A casa do vento agora está trovejando;

A casa do vento agora está trovejando.

Eu vou rugindo pela terra,

A terra coberta de trovões.

Pelas montanhas ventosas;

Pelas montanhas ventosas,

Veio o vento de pernas inúmeras.

O vento veio correndo para cá.

A Serpente Negra do Vento veio até mim;

A Serpente Negra do Vento veio até mim.

Veio e se envolveu,

Veio aqui correndo com sua canção.”

A conhecida canção dos Esquimós que descreve a beleza da natureza é bem conhecida:

“O grande monte Kunak lá no sul, eu o vejo;

O grande monte Kunak lá no sul, eu o observo;

O brilho radiante lá no sul, eu contemplo.

Fora de Kunak ele está se expandindo,

O mesmo que Kunak em direção ao litoral está completamente cercado.

Veja, lá no sul eles mudam e se transformam.

Veja, lá no sul eles tendem a se embelezar mutuamente,

Enquanto do litoral eles são envolvidos em lençóis que ainda mudam,

Do litoral envolvidos em embelezamento mútuo.”

Diferenças importantes também são encontradas na tendência de unir episódios isolados a uma unidade mais complexa. Em alguns povos, os episódios são breves e anedóticos; em outros, há um desejo de uma estrutura mais complexa. Frequentemente, isso é alcançado pelo dispositivo simples de concentrar todas as anedotas em torno de um único personagem. Mas, em outros casos, há um esforço para estabelecer uma conexão interna entre os contos. Assim, os contos do corvo na Sibéria e no Alasca estão, em sua maioria, conectados apenas pela individualidade do corvo e por sua voracidade. No sul da Colúmbia Britânica, alguns elementos desses contos foram trazidos para uma conexão interna: o Pássaro trovão rouba uma mulher. Para recuperá-la, o corvo faz uma baleia de madeira e mata a goma porque ele precisa dela para calafetar a baleia. Em outro conto, o assassinato da goma é a introdução a uma visita ao céu. Os filhos da goma assassinada ascendem ao céu para se vingar. Entre os índios Pueblo, um grande número de incidentes isolados é combinado em um conto de origem conectado.

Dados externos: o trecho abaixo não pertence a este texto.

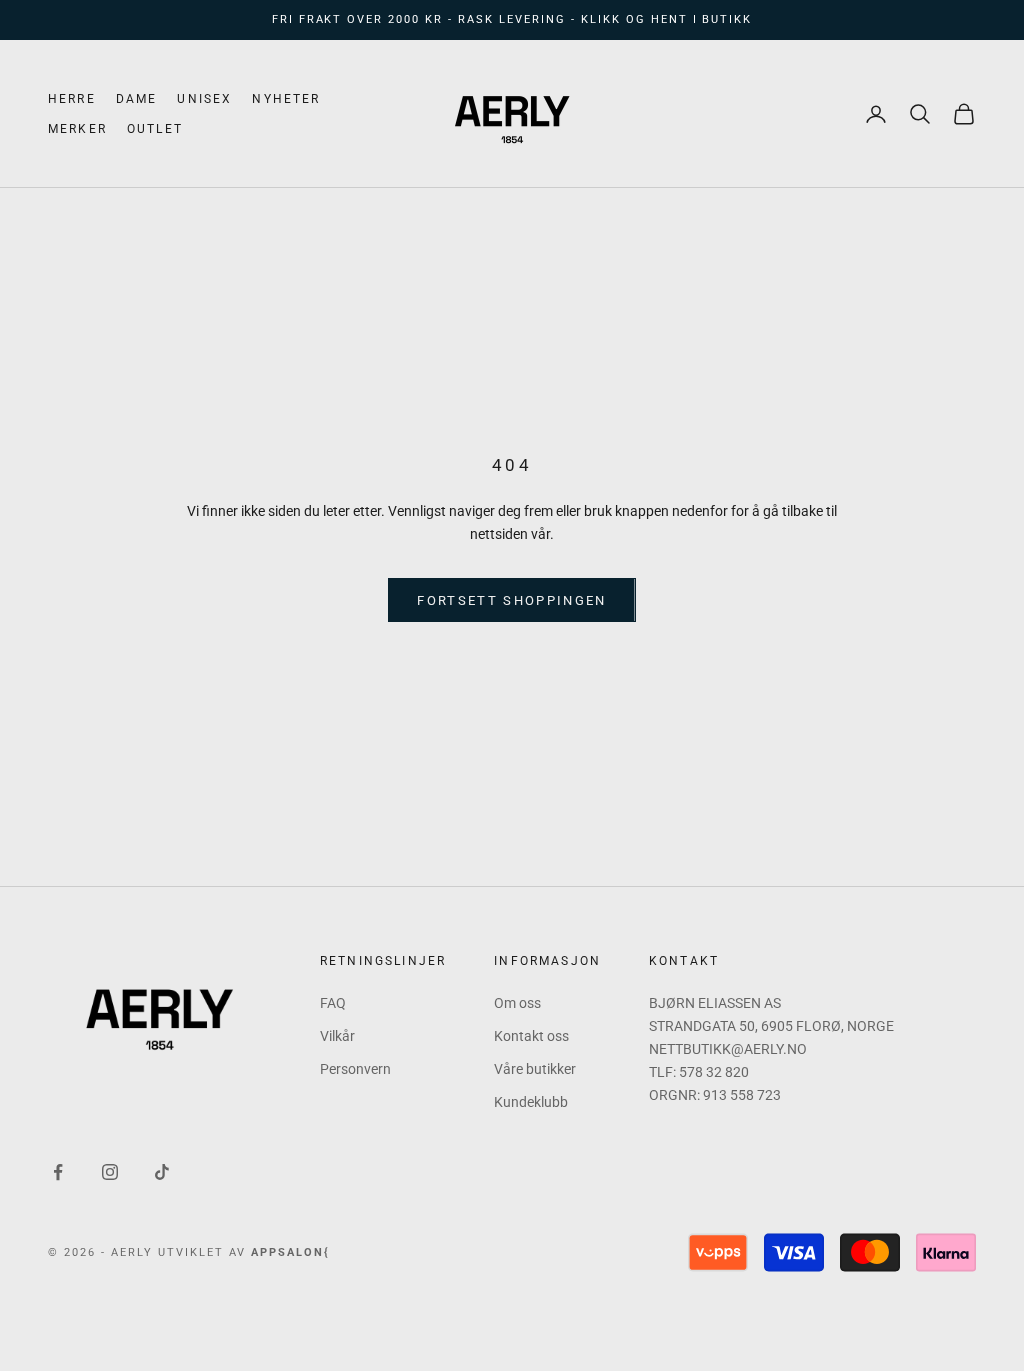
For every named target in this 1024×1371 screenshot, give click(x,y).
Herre (72, 99)
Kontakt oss (531, 1036)
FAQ (333, 1003)
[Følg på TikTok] (162, 1172)
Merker (77, 129)
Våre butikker (535, 1069)
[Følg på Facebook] (58, 1172)
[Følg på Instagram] (110, 1172)
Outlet (155, 129)
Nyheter (286, 99)
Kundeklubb (531, 1102)
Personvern (355, 1069)
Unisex (204, 99)
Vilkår (337, 1036)
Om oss (517, 1003)
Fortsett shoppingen (511, 600)
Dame (137, 99)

Não se deve presumir que o estilo literário de um povo seja uniforme; as formas são frequentemente bastante variadas. A unidade de estilo também não é encontrada na arte decorativa, pois muitos casos podem ser citados em que diferentes estilos são usados em diferentes indústrias ou entre diferentes grupos da população. Da mesma forma, encontramos em uma tribo contos complexos que têm coesão estrutural definida, e anedotas breves; alguns contados com um evidente prazer em detalhes difusos, outros quase reduzidos a uma fórmula. Um exemplo disso são as histórias longas e as fábulas animais dos Esquimós. As primeiras tratam de eventos que ocorrem na sociedade humana, de viagens aventureiras, de encontros com monstros e seres sobrenaturais, de feitos de xamãs. São contos novelísticos. Por outro lado, muitas das fábulas animais são meras fórmulas. Contrastantes semelhantes são encontrados nos contos e fábulas dos Negros.

Os estilos das canções também variam consideravelmente de acordo com a ocasião para a qual são compostas. Entre os Kwakiutl, encontramos longas canções em que a grandeza dos ancestrais é descrita na forma de recitativos. Em festivais religiosos, são usadas canções de estrutura rítmica rígida, acompanhando danças. Nessas canções, as mesmas palavras ou sílabas são faladas repetidamente, exceto que outro nome para o ser sobrenatural em cuja honra é cantada é introduzido em cada nova estrofe. Novamente, de um tipo diferente são as canções de amor, que de forma alguma são raras.

Descobrimos que as literaturas de todos os povos sobre os quais temos informações compartilham uma característica, a forma rítmica; no entanto, em detalhes, há grandes variações; particularmente, algumas formas literárias, como o provérbio e o enigma, que nos parecem os produtos mais naturais da atividade literária, de forma alguma são universais.


[1] Journal of American Folk-Lore, vol. 38 (1925), pp. 329- 339.

[2] A menina tinha um irmão chamado Hlabakoane, a quem ela havia dado um alimento mágico, chamado Kumonngoe, que pertencia a seu pai e que a menina estava proibida de tocar.

[3] Washington Matthews, “Navaho Myths, Prayers and Songs,” University of California Publications, vol. 5, p. 48, linhas 61-73.

[4] P. E. Goddard, “Myths and Tales from the White Mountain Apache,” Anthropological Papers of the American Museum of Natural History, vol. 24 (1910), p. 131.

[5] Henry Rink, Tales and Traditions of the Eskimos (Londres, 1875), p. 68.